**WHAT YOU NEED TO DO**
Print, please, the line that contains "[Følg på Instagram] (343, 1480)" and each line after it to the end of the entries, unchanged and with nothing else.

┄┄┄┄┄┄┄┄┄┄

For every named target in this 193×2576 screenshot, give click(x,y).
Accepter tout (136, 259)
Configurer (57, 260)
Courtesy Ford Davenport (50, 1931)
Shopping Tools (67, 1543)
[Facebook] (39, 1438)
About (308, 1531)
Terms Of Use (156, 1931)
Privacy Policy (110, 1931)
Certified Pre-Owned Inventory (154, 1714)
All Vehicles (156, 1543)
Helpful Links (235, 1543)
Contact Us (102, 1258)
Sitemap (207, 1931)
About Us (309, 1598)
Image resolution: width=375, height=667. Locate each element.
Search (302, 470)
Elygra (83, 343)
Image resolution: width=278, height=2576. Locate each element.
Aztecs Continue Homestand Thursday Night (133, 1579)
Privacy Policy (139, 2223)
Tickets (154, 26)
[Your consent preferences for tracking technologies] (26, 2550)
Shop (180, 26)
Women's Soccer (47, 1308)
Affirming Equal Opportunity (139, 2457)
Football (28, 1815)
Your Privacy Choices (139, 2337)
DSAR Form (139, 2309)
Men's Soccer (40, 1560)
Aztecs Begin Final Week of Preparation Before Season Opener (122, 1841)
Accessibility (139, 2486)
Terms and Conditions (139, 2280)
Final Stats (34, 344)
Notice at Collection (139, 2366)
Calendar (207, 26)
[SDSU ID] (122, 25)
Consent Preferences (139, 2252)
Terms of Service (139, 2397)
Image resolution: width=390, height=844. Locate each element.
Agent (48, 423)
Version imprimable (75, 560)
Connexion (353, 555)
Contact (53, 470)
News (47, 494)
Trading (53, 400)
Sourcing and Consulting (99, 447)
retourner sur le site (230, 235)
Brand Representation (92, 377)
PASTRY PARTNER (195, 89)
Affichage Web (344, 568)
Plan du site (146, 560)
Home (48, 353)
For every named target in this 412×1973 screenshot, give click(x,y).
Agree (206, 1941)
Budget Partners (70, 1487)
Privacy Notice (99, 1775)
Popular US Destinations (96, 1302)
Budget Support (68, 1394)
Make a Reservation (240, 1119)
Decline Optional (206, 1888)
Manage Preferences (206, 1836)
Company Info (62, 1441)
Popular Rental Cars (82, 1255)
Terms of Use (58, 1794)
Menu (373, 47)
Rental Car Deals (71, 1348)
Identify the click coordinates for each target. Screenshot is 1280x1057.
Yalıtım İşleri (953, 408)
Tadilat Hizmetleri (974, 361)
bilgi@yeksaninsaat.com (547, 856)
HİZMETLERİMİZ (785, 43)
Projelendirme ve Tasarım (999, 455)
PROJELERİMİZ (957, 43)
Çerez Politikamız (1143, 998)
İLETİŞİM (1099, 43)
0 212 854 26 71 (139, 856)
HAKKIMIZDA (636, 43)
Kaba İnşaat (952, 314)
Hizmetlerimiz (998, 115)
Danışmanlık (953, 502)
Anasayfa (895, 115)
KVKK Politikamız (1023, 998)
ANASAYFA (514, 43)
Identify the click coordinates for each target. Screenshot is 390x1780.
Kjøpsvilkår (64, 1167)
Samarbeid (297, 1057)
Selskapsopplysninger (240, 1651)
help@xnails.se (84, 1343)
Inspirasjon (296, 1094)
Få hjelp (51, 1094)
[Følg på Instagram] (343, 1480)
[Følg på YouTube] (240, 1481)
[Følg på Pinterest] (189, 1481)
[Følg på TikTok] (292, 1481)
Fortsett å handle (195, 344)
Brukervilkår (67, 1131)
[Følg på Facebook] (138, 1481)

┄┄┄┄┄┄┄┄┄┄

**SOLUTION TO THE PROBLEM**
[Følg på Instagram] (343, 1480)
[Følg på YouTube] (240, 1481)
[Følg på Pinterest] (189, 1481)
[Følg på TikTok] (292, 1481)
Fortsett å handle (195, 344)
Brukervilkår (67, 1131)
[Følg på Facebook] (138, 1481)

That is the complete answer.